===== 提示文

香りの舞い ~流れる水のように 燃える火のように 静かな大地のように 自由な風のように~

ジャワ舞踊やガムラン音楽に関すること、日々の気付きや学び、海外生活で見聞したこと、大好きな植物や動物に関してなどを、私が感じたことを気ままに、ゆるゆると書いていきます

ジャワ舞踊、男性舞踊の大御所から学んだこと(3)~気とオーラ

本ブログにご訪問頂きありがとうございます。

 

最近、何冊かの良い本に出会い、いろいろハッとさせられることが多いです。それが、これまでジャワ舞踊やジャワ文化を通して学んだり、調べたりしたことと、いろいろシンクロしていたりして、なかなか面白いです。また、いろんなことが動き始めています。大きな流れの中で、身を任せている感覚です。いろんな意味で楽になってきています。

 

さて、今日は、前回の続き。東京で、ジャワ舞踊の大御所ダルヨノさんと、いろいろお話ししたり、踊りを見たりするうちに学んだこと、気付いたことなどのシェア、第3弾です。ダルヨノさんから学んだことも、最近の気付きとシンクロしているようで、でも相反するようでもあり、私にとってはとても興味深い流れです。そして、ダルヨノさんはジャワに帰られた後も、SNSを通して、たまに思い出したように、少しずつ、私の理解が深まるように、踊りに生かせるように、サポートしてくださるのが、とてもありがたいです。すごい先生です。そして、私も自分が受け取ったことを、次に伝えていけるように、まず、自分で体験し、そこから伝えていけたらなぁと思います。舞踊のことですし、やはり、自分が体験し、自分の体や感覚で感じてみないと、人には伝えられないことも多いと思うのです。ですので、私が書いていることは、今の時点の私が理解できること、または、私の推測となります。でも、ジャワ舞踊の奥深さを多くの人に知ってもらえればと、そして、踊る人たちの何かのヒントになればと願っています。

 

第1弾、第2弾の記事は以下からお読みいただけます。

ジャワ舞踊、男性舞踊の大御所から学んだこと(1)~エネルギーの伝達 - 香りの舞い ~流れる水のように 燃える火のように 静かな大地のように 自由な風のように~

ジャワ舞踊、男性舞踊の大御所から学んだこと(2)~時間とスペース、気、深いところとの繋がり - 香りの舞い ~流れる水のように 燃える火のように 静かな大地のように 自由な風のように~

 

 

今回は、ちょっと専門的になるかもしれません。ジャワ舞踊をやっている人以外は分かりにくい部分があるかもしれませんが、何かのヒントになるかもしれないし、自分のためにも書き残しておこうと思います。

 

ダルヨノさんが、練習として教えてくれたのは、自分のオーラ、または、自分の体の感覚で、だんだんと広い空間を満たしていくというもの。

これは、これまで私自身、それほど意識してではないけれど、ある程度やってきたように思います。もともと、ジャズダンサー、モダンダンサーとして、舞台に立っている時に培ってきたことですし。そして、ジャワ舞踊でも、ある種の踊りでは、培ってきたと思います。

==========
===== データ抜粋

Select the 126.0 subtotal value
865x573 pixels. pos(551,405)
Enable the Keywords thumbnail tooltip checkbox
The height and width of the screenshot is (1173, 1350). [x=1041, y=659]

==========

[出題 1] 上のジャワ舞踊の記事から、「ジャワ舞踊、男性舞踊の大御所から学んだこと(3)~気とオーラ」から「ントになればと願っています。」までの部分を一字も変えずに書き出してください。
[出題 2] ジャワ舞踊の記事のうち「さて、今日は、前回の続き。」で始まる段落を、主な事実を残して箇条書きに書き直してください。

[正解 1]
ジャワ舞踊、男性舞踊の大御所から学んだこと(3)~気とオーラ

本ブログにご訪問頂きありがとうございます。

 

最近、何冊かの良い本に出会い、いろいろハッとさせられることが多いです。それが、これまでジャワ舞踊やジャワ文化を通して学んだり、調べたりしたことと、いろいろシンクロしていたりして、なかなか面白いです。また、いろんなことが動き始めています。大きな流れの中で、身を任せている感覚です。いろんな意味で楽になってきています。

 

さて、今日は、前回の続き。東京で、ジャワ舞踊の大御所ダルヨノさんと、いろいろお話ししたり、踊りを見たりするうちに学んだこと、気付いたことなどのシェア、第3弾です。ダルヨノさんから学んだことも、最近の気付きとシンクロしているようで、でも相反するようでもあり、私にとってはとても興味深い流れです。そして、ダルヨノさんはジャワに帰られた後も、SNSを通して、たまに思い出したように、少しずつ、私の理解が深まるように、踊りに生かせるように、サポートしてくださるのが、とてもありがたいです。すごい先生です。そして、私も自分が受け取ったことを、次に伝えていけるように、まず、自分で体験し、そこから伝えていけたらなぁと思います。舞踊のことですし、やはり、自分が体験し、自分の体や感覚で感じてみないと、人には伝えられないことも多いと思うのです。ですので、私が書いていることは、今の時点の私が理解できること、または、私の推測となります。でも、ジャワ舞踊の奥深さを多くの人に知ってもらえればと、そして、踊る人たちの何かのヒントになればと願っています。

[正解 2]
・東京でジャワ舞踊の大御所ダルヨノさんと話したり踊りを見たりする中で学んだこと、気付いたことをシェアする第3弾で、前回の続きである。
・ダルヨノさんから学んだことは、最近の気付きとシンクロしているようでもあり、相反するようでもあり、筆者にとって興味深い流れである。
・ダルヨノさんはジャワに帰った後も、筆者の理解が深まり踊りに生かせるよう、SNSを通して少しずつサポートしてくれている。
・筆者は、受け取ったことをまず自分で体験し、そこから次に伝えていきたいと考えている。舞踊では、自分の体や感覚で感じないと人に伝えられないことが多いと思うからである。
・そのため、書いている内容は現時点で筆者が理解できること、または筆者の推測である。
・ジャワ舞踊の奥深さを多くの人に知ってもらい、踊る人たちのヒントになることを願っている。